Économie Bar-le-Duc Meuse (55)

À Bar-le-Duc, Bergère de France fête ses 80 ans et ouvre sa filature au public

L’entreprise barisienne célèbre ses 80 ans les 3 et 4 juillet avec braderie, visites guidées et animations, rappelant son statut de dernière filature intégrée de fils à tricoter en France et son modèle en SCOP.

À Bar-le-Duc, Bergère de France fête ses 80 ans et ouvre sa filature au public
©Illustration IA Romain Bazelaire / inforadar.fr

Un anniversaire industriel qui s’adresse au grand public

À Bar-le-Duc, l’entreprise textile Bergère de France marque un cap symbolique : 80 ans d’activité. Pour l’occasion, la maison barisienne ouvre exceptionnellement sa filature les 3 et 4 juillet, associant une grande braderie à des visites guidées et des animations destinées aux familles comme aux passionnés de tricot. Au-delà de la fête, l’initiative met en lumière un pan essentiel de l’économie locale : une industrie qui a traversé les décennies et qui continue de fabriquer sur place des fils à tricoter.

Visiter la filature, comprendre la chaîne de fabrication

Au cœur de ces deux journées, les visiteurs sont invités à parcourir les étapes de production, de la fibre au fil. Le parcours donne à voir l’organisation d’un atelier qui réalise l’ensemble du processus de transformation. Dans un paysage industriel français profondément remanié, l’entreprise rappelle son statut singulier :

« Dernière filature intégrée de fils à tricoter en France »
. Cette ouverture permet d’observer au plus près les gestes techniques et le rythme d’une chaîne où chaque opération compte.

Braderie et animations : le fil comme lien

La braderie annoncée propose à prix réduits des pelotes, des vêtements, des kits créatifs, de la mercerie et des pièces tricotées main. L’événement s’enrichit d’un marché gourmand, de concerts et d’ateliers pour enfants. Un concours de tricot est programmé samedi, clin d’œil à une pratique qui rassemble débutants et mains expertes. Les stands et temps d’échanges offrent un espace concret pour parler matières, techniques et usages, et pour relier fabrication, création et partage.

Une entreprise reprise par ses salariés en SCOP

Bergère de France met également en avant son modèle coopératif. Reprise sous le statut de SCOP par ses salariés, la structure s’inscrit dans une logique de pérennité industrielle et d’ancrage territorial. Ce choix de gouvernance, qui associe les employés aux décisions, résonne avec l’histoire sociale de la Meuse et la volonté de garder localement compétences, emplois et savoir-faire.

Patrimoine industriel et attractivité de la Meuse

L’anniversaire agit comme une vitrine du patrimoine industriel meusien. La filature, présente depuis 1946 à Bar-le-Duc, témoigne d’un temps long où l’outil de production a modelé des quartiers, des trajectoires professionnelles et une fierté d’atelier. Ouvrir les portes, c’est offrir une lecture directe de ce passé vivant et, en même temps, rappeler la place de l’industrie dans l’économie d’aujourd’hui.
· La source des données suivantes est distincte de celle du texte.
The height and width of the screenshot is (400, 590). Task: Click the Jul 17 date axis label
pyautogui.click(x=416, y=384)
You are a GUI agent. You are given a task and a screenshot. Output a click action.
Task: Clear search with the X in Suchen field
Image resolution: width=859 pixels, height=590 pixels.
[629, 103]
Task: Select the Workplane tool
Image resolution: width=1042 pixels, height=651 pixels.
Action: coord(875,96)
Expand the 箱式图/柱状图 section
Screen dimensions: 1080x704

Le « fabriqué en France » comme levier économique

La démarche s’inscrit dans un mouvement plus large du textile qui mise sur le Made in France, les circuits courts et la transparence des procédés pour renouer avec le public. Selon l’entreprise, les événements ouverts, les ventes directes et les visites d’usine renforcent la notoriété, soutiennent l’emploi industriel et génèrent des retombées pour les territoires. À l’échelle de Bar-le-Duc, chaque visite et chaque panier rempli à la braderie prolongent l’activité dans les ateliers et dans le tissu commercial de la ville.
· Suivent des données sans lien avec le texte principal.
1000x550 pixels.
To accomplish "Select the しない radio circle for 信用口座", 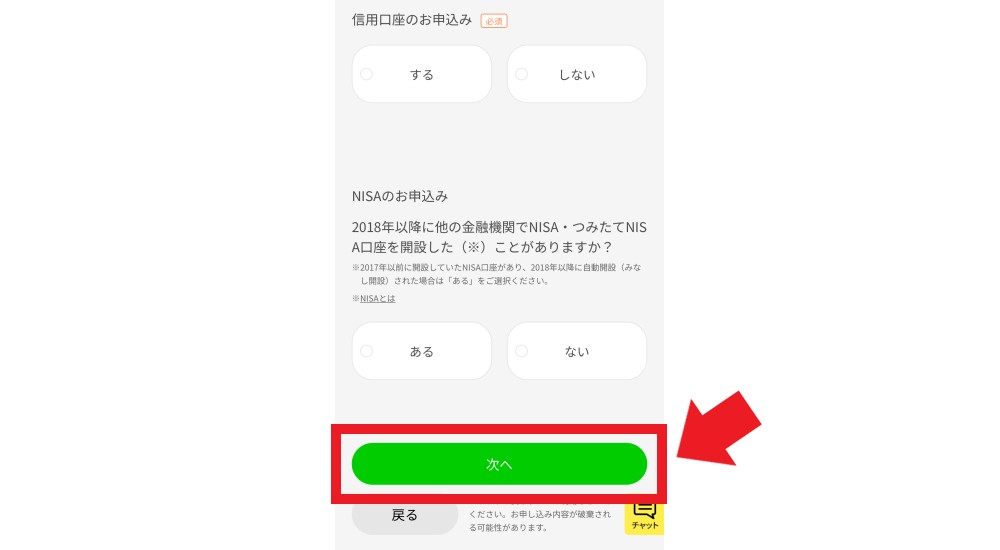I will (x=522, y=74).
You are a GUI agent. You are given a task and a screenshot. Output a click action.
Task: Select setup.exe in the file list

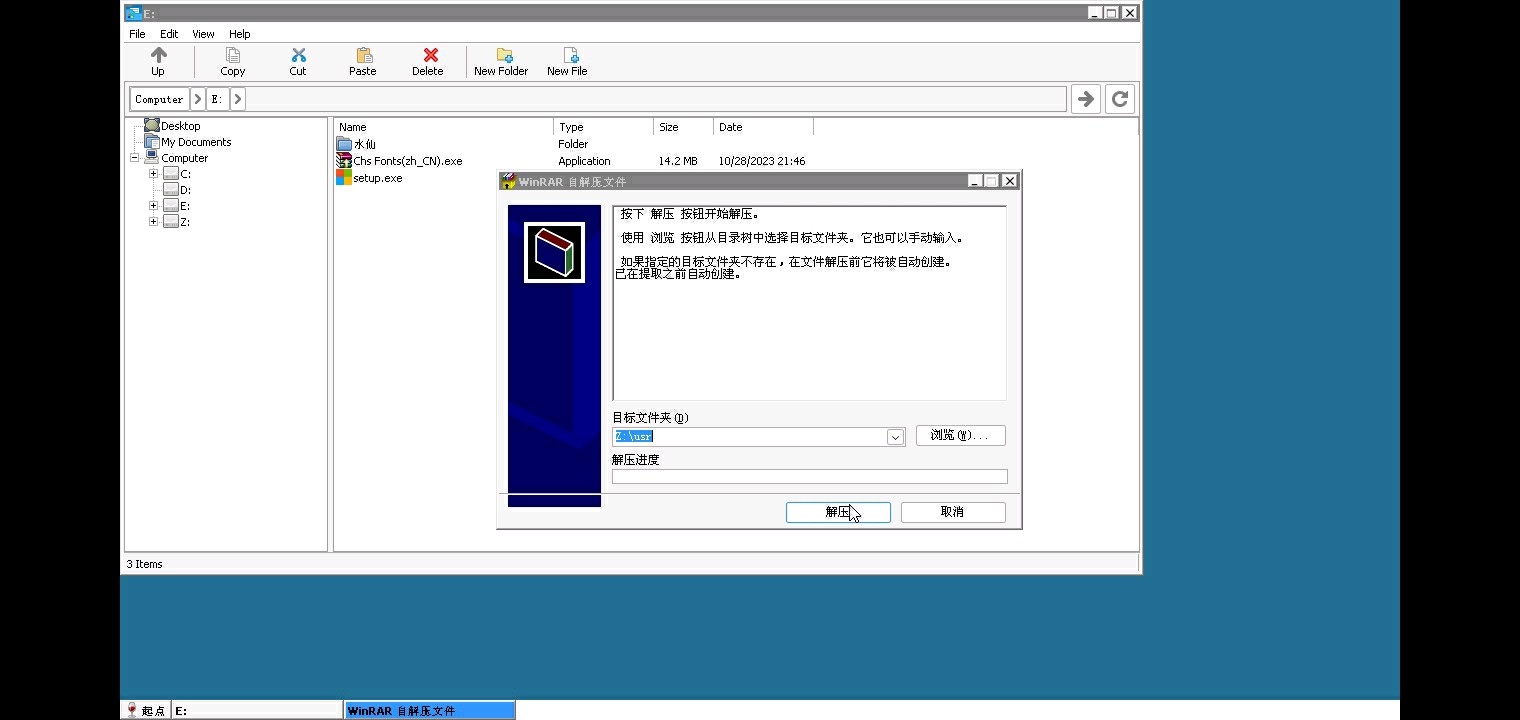coord(377,178)
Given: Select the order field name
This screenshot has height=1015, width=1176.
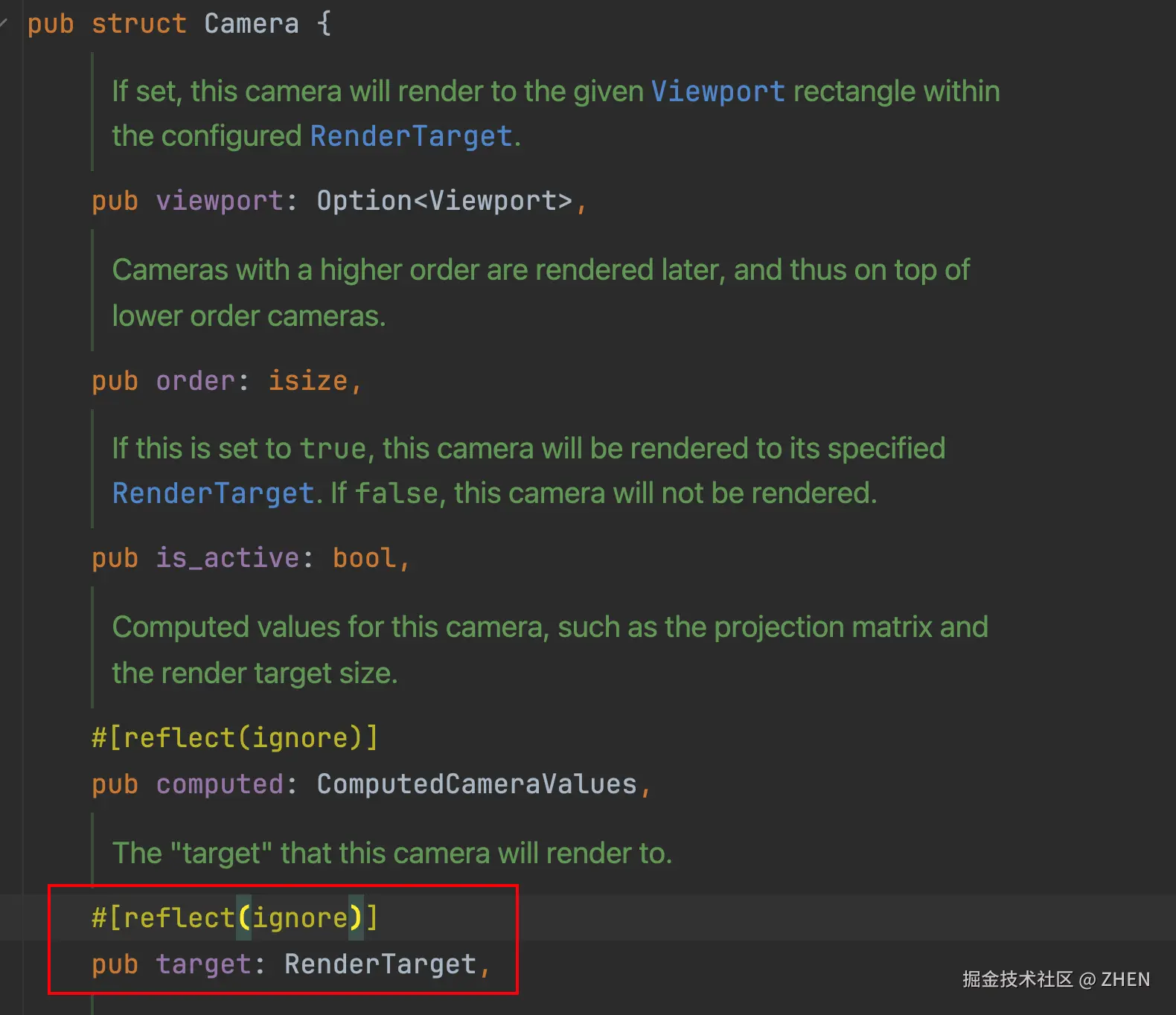Looking at the screenshot, I should point(195,381).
Repères pratiques du week-end

  • Dates : 3 et 4 juillet, à Bar-le-Duc.
  • Au programme : braderie textile, visites guidées de la filature, marché gourmand, concerts, ateliers enfants.
  • Temps fort : concours de tricot samedi.
JourÉléments annoncés
Vendredi 3 juilletBraderie, visites, animations grand public
Samedi 4 juilletBraderie, visites, animations, concours de tricot

Un fil qui relie production, création et territoire

En rendant visibles ses ateliers et ses produits, Bergère de France propose une expérience où la technique, le geste et l’usage quotidien se rencontrent. Pour les habitants comme pour les visiteurs de passage, c’est l’occasion de mesurer ce que représente, ici, une filature encore en activité : un savoir-faire intact, une économie locale qui se projette et un patrimoine qui s’éprouve au présent. En Meuse, la mémoire industrielle continue de s’écrire, au rythme des machines et des aiguilles.